• What to work on:
- 1) In the passage on prostate weight and surgical outcomes, what percentage of patients were continent at 12 months of follow-up?
- 2) Repeat word for word the part of the passage on prostate weight and surgical outcomes that falls between "Continence rates at" and "(95% confidence interval).", inclusive.

Prostate weight was inversely associated with higher-stage disease and extensive PSMs (Fig. 2). Overall, extensive PSMs decreased at higher prostate weights, i.e. 14.8%, 9.7% and 5.3% extensive PSMs in small, moderate, and large prostates, respectively (P < 0.05).
Figure 2.
The proportion of extensive PSMs stratified by prostate weight and pathological stage. ∗Overall includes three men without staging information available.
Prostate size had no effect on functional outcomes. At 12 months of follow-up, 92% of patients were continent (Fig. 3); continence was not associated with prostate size (P = 0.77). The overall rate of potency at 12 months was 78% (Fig. 4); this rate was also not associated with prostate size (P = 0.069).
Figure 3.
Continence rates at 12 months (one or fewer pads per day) stratified by prostate weight (P = 0.77).
Figure 4.
Potency rates at 12 months (SHIM > 16), at 12 months, stratified by prostate weight (P = 0.069).
On multivariable analysis of moderate (50–80 g) and large (>80 g) vs small (<50 g) prostates, age, EBL, pT2 staging, and PSA level were all independently associated with larger prostates (Table 2). Patients with moderate or large prostates were less likely to have Gleason scores of ⩾7 than those with smaller glands. BMI and OR time were also associated with size, but only in prostates of >80 g. Neither LOS nor extensive PSMs were associated with prostate size when controlling for other variables.
Table 2.
Multivariable analysis comparing prostate weight and various patient characteristics. Results are adjusted odds ratios (95% confidence interval).

• The data:
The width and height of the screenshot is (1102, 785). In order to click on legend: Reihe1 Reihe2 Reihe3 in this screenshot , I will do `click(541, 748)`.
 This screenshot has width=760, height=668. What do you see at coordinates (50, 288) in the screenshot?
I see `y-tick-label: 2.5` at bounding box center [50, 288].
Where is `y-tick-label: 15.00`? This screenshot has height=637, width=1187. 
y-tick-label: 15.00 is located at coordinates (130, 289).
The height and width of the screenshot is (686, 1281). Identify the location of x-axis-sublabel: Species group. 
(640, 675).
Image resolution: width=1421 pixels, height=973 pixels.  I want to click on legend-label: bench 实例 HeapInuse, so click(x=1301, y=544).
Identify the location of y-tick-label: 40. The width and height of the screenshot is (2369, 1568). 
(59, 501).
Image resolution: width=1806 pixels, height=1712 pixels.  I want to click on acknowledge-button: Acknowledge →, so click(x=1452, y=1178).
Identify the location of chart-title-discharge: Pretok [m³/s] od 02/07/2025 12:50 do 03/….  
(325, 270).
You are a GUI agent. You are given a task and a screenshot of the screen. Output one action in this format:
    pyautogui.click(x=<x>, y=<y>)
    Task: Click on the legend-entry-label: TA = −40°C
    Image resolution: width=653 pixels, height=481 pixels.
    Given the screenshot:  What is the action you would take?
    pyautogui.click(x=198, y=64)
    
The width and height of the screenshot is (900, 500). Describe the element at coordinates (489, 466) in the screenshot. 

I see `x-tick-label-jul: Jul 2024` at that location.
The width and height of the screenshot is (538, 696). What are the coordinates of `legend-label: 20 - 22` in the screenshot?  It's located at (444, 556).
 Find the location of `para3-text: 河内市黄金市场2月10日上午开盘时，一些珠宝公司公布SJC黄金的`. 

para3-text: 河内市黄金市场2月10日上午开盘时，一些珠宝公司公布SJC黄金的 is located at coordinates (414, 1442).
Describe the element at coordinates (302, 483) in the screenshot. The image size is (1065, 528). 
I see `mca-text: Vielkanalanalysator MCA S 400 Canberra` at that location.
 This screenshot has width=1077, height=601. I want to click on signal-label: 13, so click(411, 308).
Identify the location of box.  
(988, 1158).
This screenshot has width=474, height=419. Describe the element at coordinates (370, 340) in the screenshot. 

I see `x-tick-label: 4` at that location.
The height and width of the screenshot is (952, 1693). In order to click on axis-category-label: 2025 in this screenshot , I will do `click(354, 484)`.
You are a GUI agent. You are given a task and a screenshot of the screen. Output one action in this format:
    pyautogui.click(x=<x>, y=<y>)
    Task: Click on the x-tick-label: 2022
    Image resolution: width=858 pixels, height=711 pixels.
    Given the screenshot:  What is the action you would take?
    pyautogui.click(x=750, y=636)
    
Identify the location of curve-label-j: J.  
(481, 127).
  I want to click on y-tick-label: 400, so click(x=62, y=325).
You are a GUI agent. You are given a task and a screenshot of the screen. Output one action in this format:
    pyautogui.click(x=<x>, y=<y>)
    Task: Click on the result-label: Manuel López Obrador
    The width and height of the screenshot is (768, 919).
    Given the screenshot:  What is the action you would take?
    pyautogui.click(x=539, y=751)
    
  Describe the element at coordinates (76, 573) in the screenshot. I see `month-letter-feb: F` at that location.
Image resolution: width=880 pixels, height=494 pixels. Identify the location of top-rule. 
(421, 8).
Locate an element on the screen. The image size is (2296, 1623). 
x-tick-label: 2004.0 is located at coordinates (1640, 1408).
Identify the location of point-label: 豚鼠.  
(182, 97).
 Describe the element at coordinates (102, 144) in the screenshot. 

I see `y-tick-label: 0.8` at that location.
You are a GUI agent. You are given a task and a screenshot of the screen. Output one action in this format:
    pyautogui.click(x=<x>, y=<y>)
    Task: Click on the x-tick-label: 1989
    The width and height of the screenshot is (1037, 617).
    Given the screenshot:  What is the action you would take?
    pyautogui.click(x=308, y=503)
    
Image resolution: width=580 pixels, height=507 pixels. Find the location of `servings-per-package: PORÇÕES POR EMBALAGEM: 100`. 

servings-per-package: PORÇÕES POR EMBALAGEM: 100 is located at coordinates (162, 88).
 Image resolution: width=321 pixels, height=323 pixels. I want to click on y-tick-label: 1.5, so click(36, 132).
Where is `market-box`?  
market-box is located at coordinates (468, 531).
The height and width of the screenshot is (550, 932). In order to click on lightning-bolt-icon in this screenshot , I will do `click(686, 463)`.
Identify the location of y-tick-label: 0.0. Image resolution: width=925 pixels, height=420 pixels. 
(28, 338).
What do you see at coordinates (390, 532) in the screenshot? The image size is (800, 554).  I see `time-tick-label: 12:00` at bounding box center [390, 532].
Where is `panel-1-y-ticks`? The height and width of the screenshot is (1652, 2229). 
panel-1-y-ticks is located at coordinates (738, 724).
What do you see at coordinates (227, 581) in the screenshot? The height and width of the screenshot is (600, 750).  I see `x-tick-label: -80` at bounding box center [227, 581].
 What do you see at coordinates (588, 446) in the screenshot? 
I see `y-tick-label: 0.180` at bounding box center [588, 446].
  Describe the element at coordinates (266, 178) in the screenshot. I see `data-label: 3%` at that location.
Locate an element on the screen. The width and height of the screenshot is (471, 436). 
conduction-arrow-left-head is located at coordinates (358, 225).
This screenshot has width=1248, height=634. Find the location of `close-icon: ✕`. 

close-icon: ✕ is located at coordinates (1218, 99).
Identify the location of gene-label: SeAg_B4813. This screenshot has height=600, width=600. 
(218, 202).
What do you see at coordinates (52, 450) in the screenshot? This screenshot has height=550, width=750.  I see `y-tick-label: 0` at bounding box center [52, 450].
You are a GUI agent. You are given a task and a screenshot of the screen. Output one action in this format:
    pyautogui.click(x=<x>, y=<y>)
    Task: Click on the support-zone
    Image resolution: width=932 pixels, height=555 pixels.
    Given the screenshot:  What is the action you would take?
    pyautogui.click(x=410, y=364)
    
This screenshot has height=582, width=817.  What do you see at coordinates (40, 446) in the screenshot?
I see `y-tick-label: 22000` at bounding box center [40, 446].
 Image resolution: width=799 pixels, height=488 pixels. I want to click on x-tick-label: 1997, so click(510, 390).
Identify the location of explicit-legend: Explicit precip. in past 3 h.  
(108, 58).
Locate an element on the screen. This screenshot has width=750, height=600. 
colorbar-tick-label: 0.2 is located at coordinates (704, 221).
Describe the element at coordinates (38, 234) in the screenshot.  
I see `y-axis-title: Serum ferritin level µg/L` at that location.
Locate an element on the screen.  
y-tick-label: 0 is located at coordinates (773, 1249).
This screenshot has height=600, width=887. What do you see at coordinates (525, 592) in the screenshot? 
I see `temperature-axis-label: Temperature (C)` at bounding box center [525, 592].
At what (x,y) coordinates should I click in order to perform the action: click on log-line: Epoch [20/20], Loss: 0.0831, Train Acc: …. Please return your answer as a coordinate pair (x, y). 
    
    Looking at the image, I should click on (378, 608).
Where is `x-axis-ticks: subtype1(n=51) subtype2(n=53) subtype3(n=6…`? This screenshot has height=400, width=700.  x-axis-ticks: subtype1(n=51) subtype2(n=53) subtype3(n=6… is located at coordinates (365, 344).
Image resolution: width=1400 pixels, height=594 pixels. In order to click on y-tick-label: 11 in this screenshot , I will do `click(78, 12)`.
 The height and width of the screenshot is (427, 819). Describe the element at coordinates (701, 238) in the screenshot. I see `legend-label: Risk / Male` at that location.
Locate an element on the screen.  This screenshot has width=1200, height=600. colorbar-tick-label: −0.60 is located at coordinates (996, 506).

• Answers to the problems:
- 1) 92%

- 2)
Continence rates at 12 months (one or fewer pads per day) stratified by prostate weight (P = 0.77).
Figure 4.
Potency rates at 12 months (SHIM > 16), at 12 months, stratified by prostate weight (P = 0.069).
On multivariable analysis of moderate (50–80 g) and large (>80 g) vs small (<50 g) prostates, age, EBL, pT2 staging, and PSA level were all independently associated with larger prostates (Table 2). Patients with moderate or large prostates were less likely to have Gleason scores of ⩾7 than those with smaller glands. BMI and OR time were also associated with size, but only in prostates of >80 g. Neither LOS nor extensive PSMs were associated with prostate size when controlling for other variables.
Table 2.
Multivariable analysis comparing prostate weight and various patient characteristics. Results are adjusted odds ratios (95% confidence interval).